This is the basic case for socialism in opposition to all those who think a better world is possible while not overthrowing the fundamental structures of society.

It is not an all or nothing case.  It does not say that workers can do nothing to protect themselves short of socialism.  Struggles that do not threaten these fundamental relations can sometimes be victorious such as when the economy is booming, unemployment is low and workers can strike or otherwise bargain for higher wages without fear of being sacked and their place being taken by the unemployed.

Of course in an economic downturn the temporary leverage of workers and trade unions is undermined and the power of capitalists to do as they wish because of their ownership of capital is reasserted.

In the case of the Grangemouth dispute this means that no workers’ action no matter how brilliant, innovative or militant could prevent Jim Ratcliffe from using his ownership of capital to close the refinery and petrochemical works and throw thousands of workers onto the dole.

Of course if you were convinced he was lying about the profitability of the plant and convinced his threats to close were a bluff the solution is simple – call his bluff and tell him his demands will not be accepted.  Unfortunately his ownership means that only he and his management know the truth and his claims that the plant only had a future if he was able to put £300 million in investment into it were credible. The same system that decrees private ownership of a refinery also necessarily involves periodic overcapacity in production and this was held over the workers’ heads as the brute fact that required they surrender or face the sack.

Under such circumstances no one can be surprised the workers decided to accept the lesser evil.

The article is correct that simple strike action would not succeed.  It was the boss who went on strike – it’s called a lockout.  It is he who brought production to a halt and threatened to make this permanent.

Others called for widespread solidarity action perhaps secondary strikes.  Firstly these are illegal and related to this, workers have not yet the level of combativity to carry out such action, even those involved in the chemicals industry who would have lost their own jobs had Grangemouth closed.

If it is argued that this strategy is one we must argue for and attempt to build for the future then this is indeed an element of strategy.  In this situation however there is no reason to believe Ratcliffe gave a rat’s arse about the fate of the wider industry and of the other thousands of jobs that would have been lost.  If he was going to close Grangemouth then all these strikes would have made no difference to his plans.

A second possible answer was to call on the state to nationalise the refinery and works.  The problem with this is that neither the British State based in London nor that part that might go independent had no intention of doing so.  Both are ‘open for business’ only when it means private capitalism.  So who was going to nationalise the works?  If it is believed that strike action would compel such nationalisation then it would have had to be wider and deeper than that considered above and the first response of the State would have been to attempt to throttle it.
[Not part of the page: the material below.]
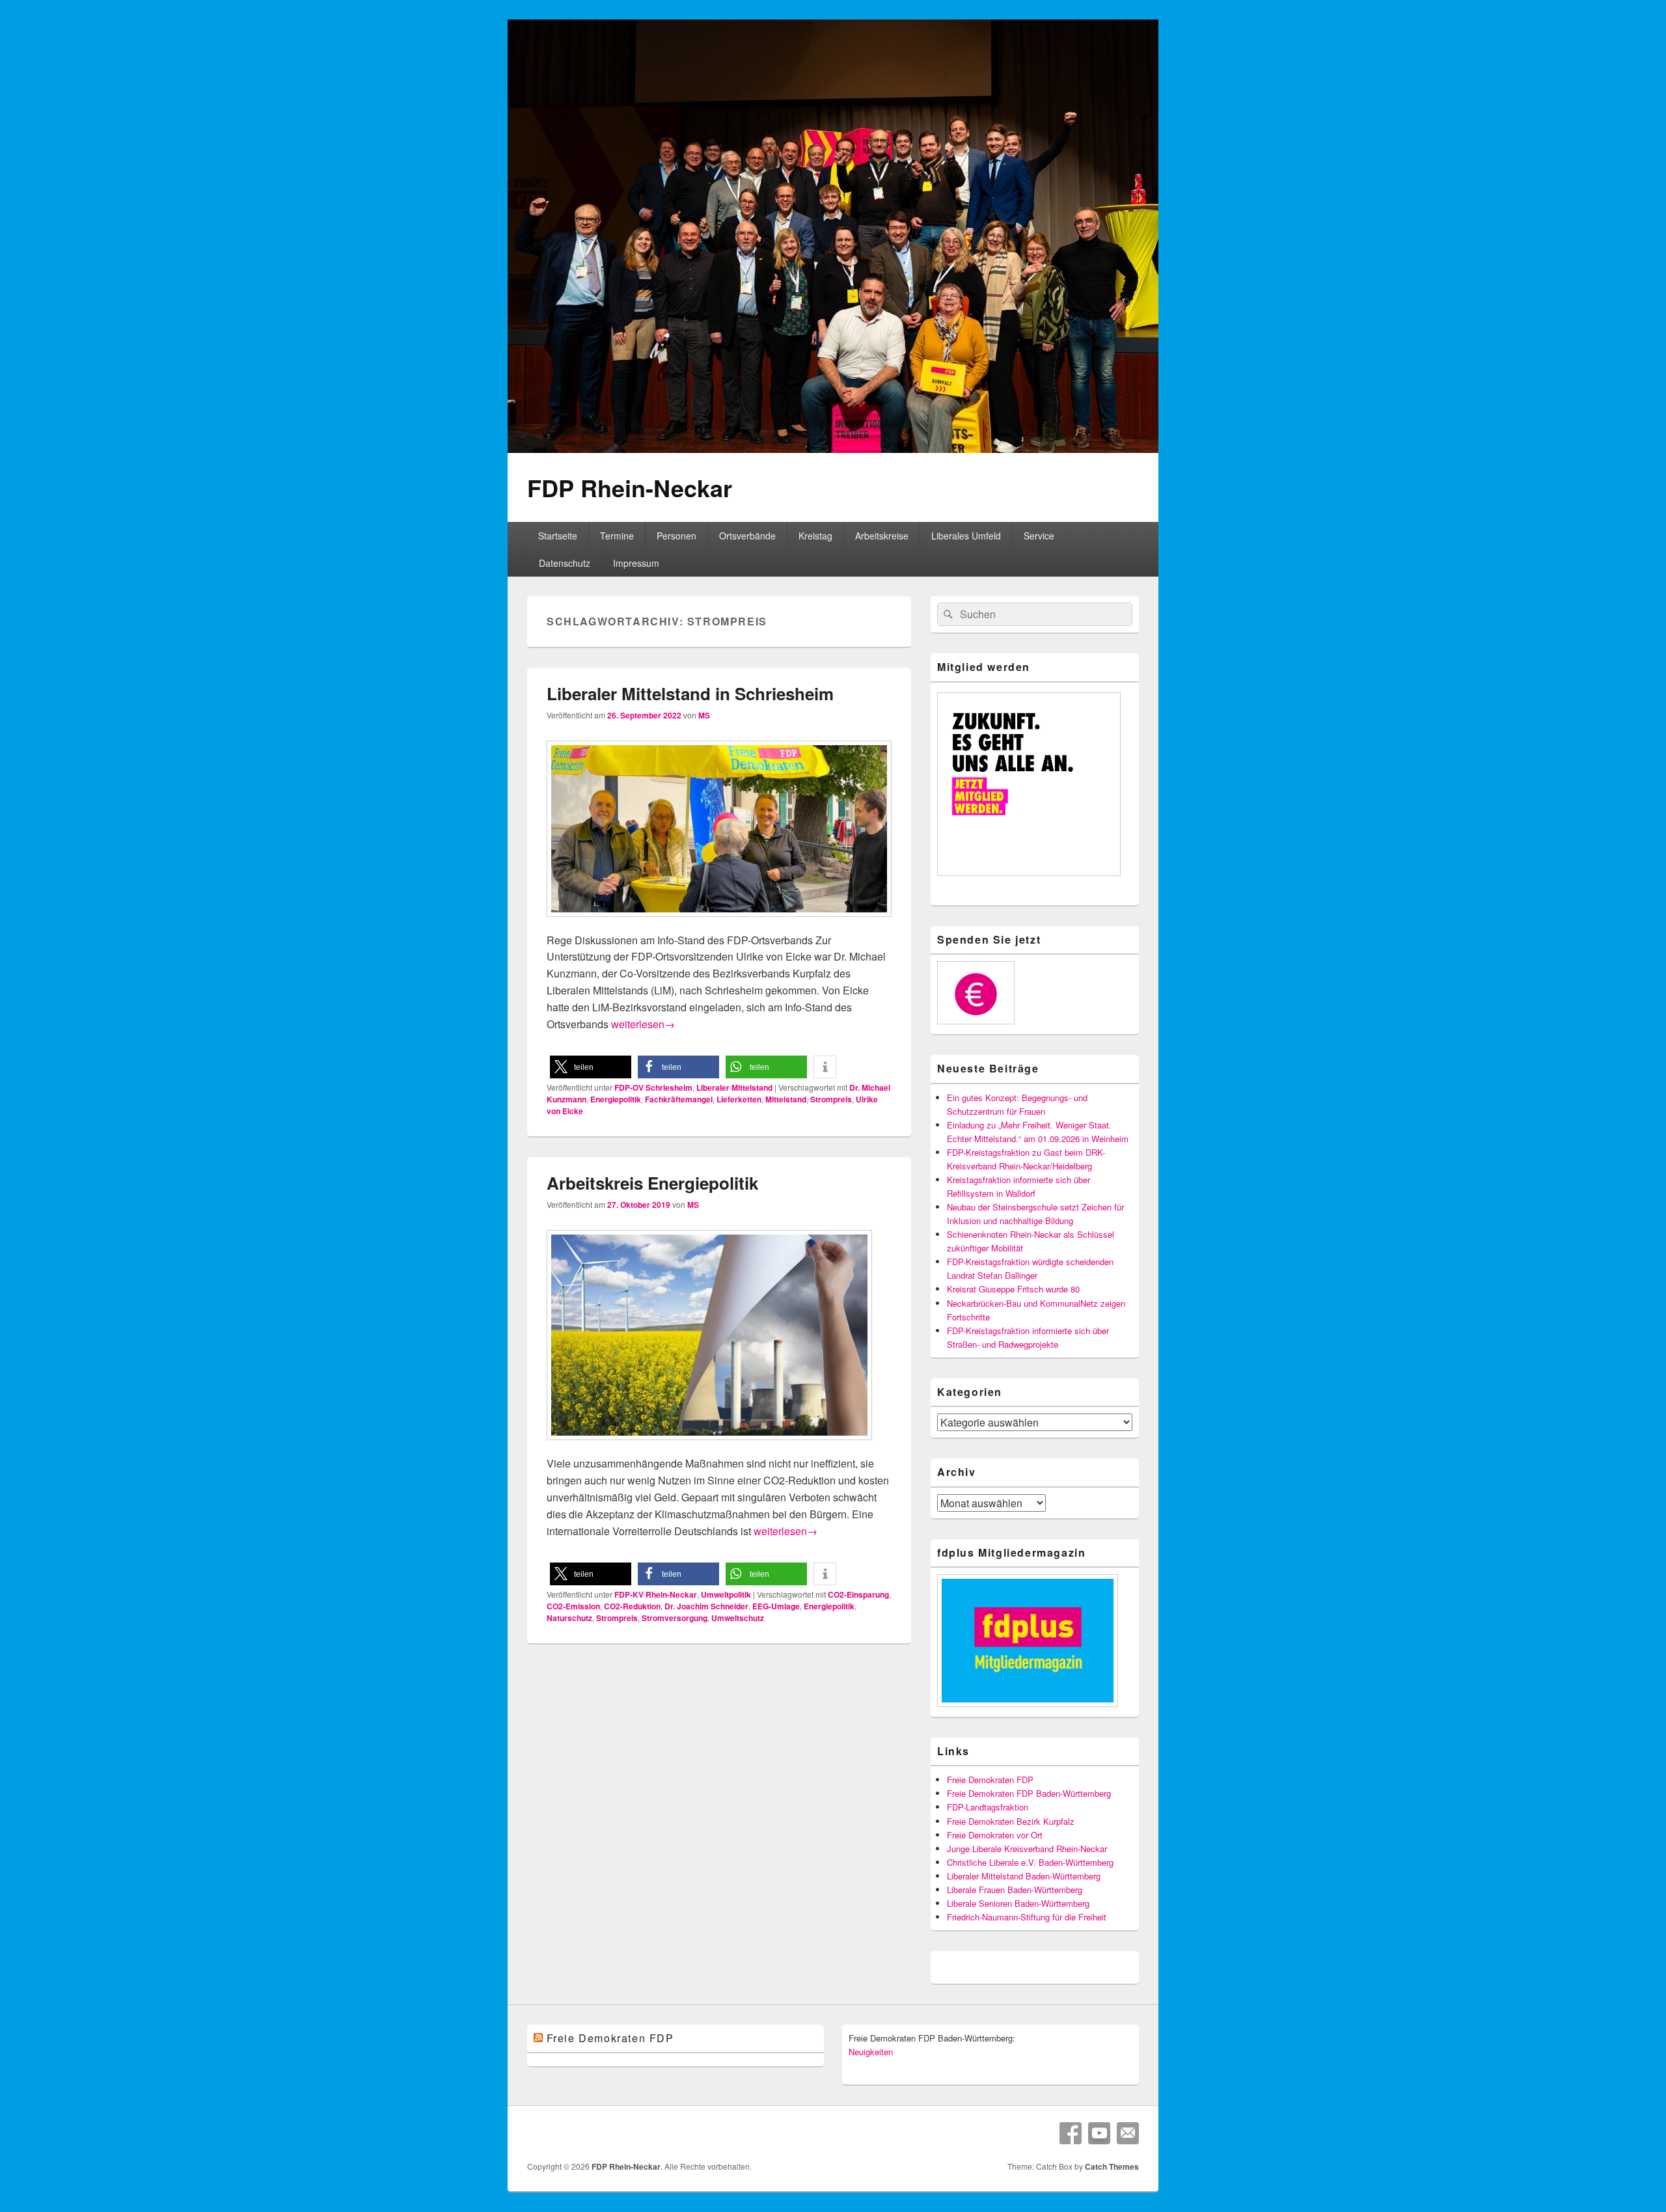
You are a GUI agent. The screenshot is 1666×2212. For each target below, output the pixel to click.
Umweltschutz (737, 1618)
Some people keep on forgetting the State is the protector of the enemy.

Some on the Scottish Left said the situation at Grangemouth showed the need for independence but this was not an immediate solution.  As we have just said, the Scottish National Party has no intention of nationalising private industry when private capitalists are prepared to invest if only the workers accept the necessary sacrifices.  Alex Salmond’s primary concern was with the exposure of his independence project, and the illustration of how weak the idea of a prosperous oil economy looks in light of this immediate threat to pull the plug.  Since the refinery provides fuel for northern England and Northern Ireland as well as Scotland the case for action to protect the service went beyond the border and thus implicitly provides the grounds for wide action to defend it.  It also undermines any case for a nationalist solution from the right or the left.
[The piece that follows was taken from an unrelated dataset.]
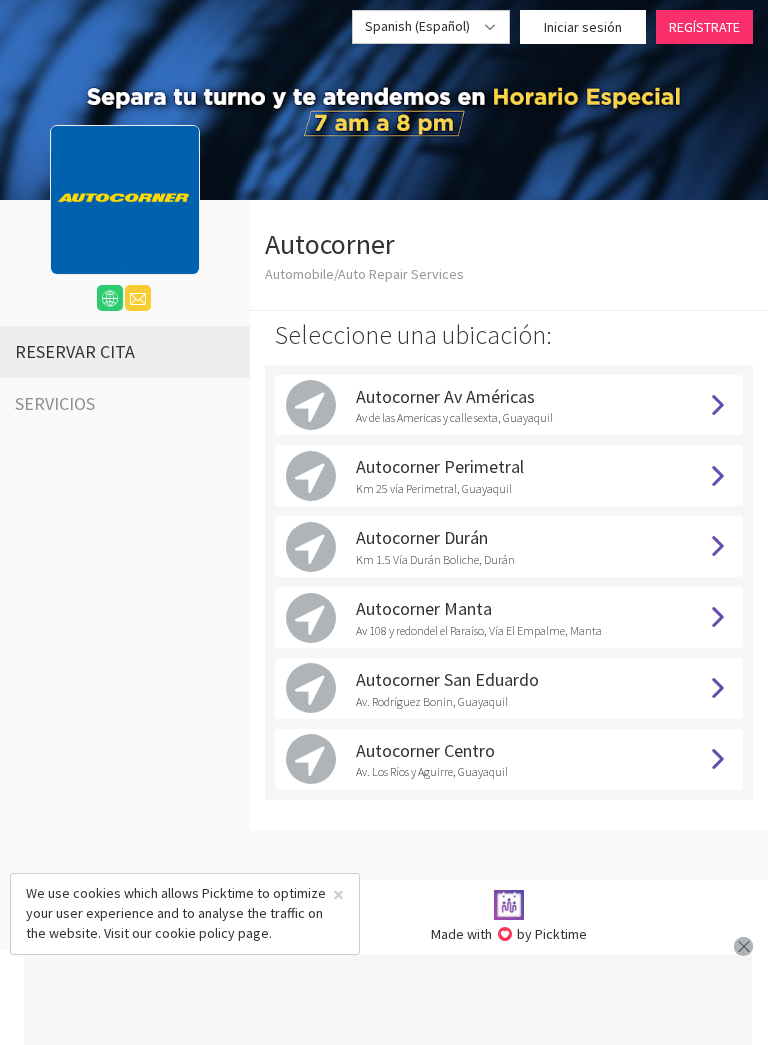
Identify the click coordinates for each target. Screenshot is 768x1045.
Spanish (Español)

The article argues against the efficacy of such answers and proposes its own elements of a strategy.  Some of these are by no means very clear.

For example what does this mean? –

“The trade union and political fights have to be united around a movement that is willing to reject the claims of finance capital and to step in and expropriate capital where it is necessary to preserve the livelihood of workers.”

The only time a workers’ movement will be able on its own to expropriate capital is when there is a revolutionary situation. We’re not in one of those so it wasn’t and isn’t an answer.  (We’re also fighting industrial capital in this one.)

The article says –

“The Labour Party has promised a temporary freeze on prices, so a call could be made for a permanent cap . . .”

Just how are the laws of capitalism to be permanently abolished or even suspended when the system still exists?

They can’t.  The only way they can is if and when there is a revolution that creates the conditions for totally remodelling economic and social relations and even then prices will not be abolished for some considerable time.

The alternative proposed revolves around occupation and seeking an alternative to the Labour Party.

Once again however if the plant is really losing money and the threat of closure real then why would Ratcliffe not just let the workers occupy, sit in the refinery and – so far as he was concerned – rot away?  It would be just another way of closing the plant if he didn’t get the workers to accept his demands.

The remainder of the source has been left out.